All in all, the GTX 690 looks to be a powerful card in the same vein as the GTX 590. The only issue is that supply will probably be limited and only available to those who can afford its massive price tag. Oh, about that price: the card will retail for $999. So have fun saving up your loose change to afford this beast. I think I'll wait for the oft-rumored GTX 670 Ti.
The other actual news from the show was the announcement of the GeForce Experience. Hsun-Huang explained it as a way to make finding the perfect settings easier for PC gamers who don't know their SSAO from their MSAA. They have compiled a list of every game and every possible hardware configuration over the past five years to make the GeForce Experience possible. With this new tool, gamers can connect to the service and Nvidia will match their machine's configuration with the game they're wanting to play. From there, it will assign the most optimal settings to the game. It's great news for the average PC gamer who just bought a laptop or a pre-built to play some PC games. I think the enthusiast PC gamers will stick with manually editing the config files to get the most out of our games.
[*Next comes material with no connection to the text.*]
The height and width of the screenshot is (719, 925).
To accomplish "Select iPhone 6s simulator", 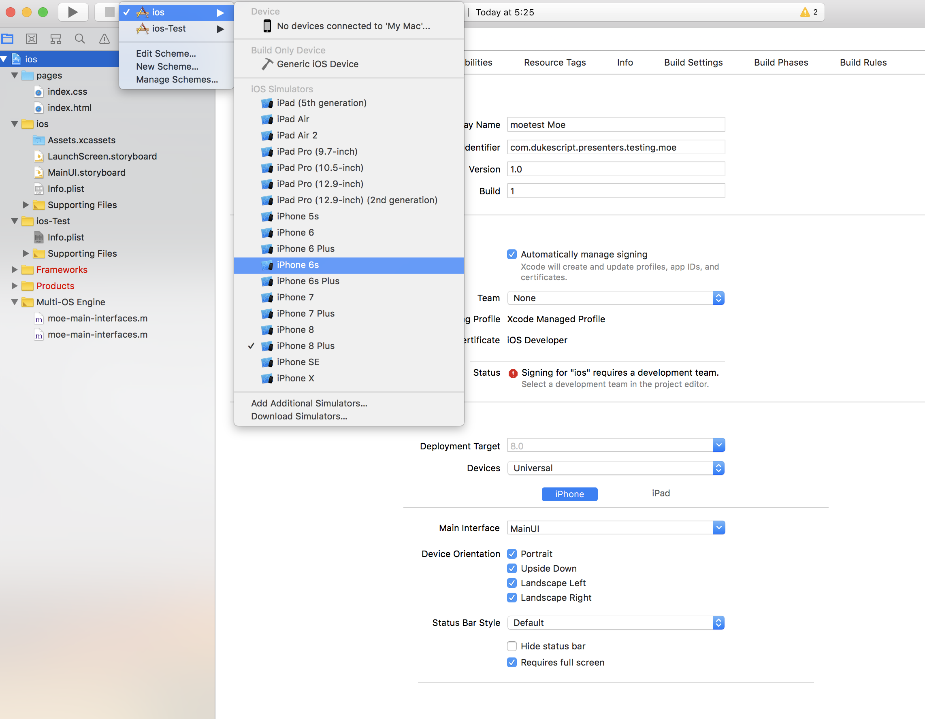I will point(298,265).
After its lackluster CES keynote, Nvidia fans should have probably expected disappointment. While the announcement of the GTX 690 was cool, it's impossible to obtain for those of us without six-figure incomes. The GeForce Experience is somewhat disappointing as well for the hardcore PC gamer market who wanted to see something exciting from Nvdia. Oh well, there's always E3 in June so hopefully we'll hear something from there soon.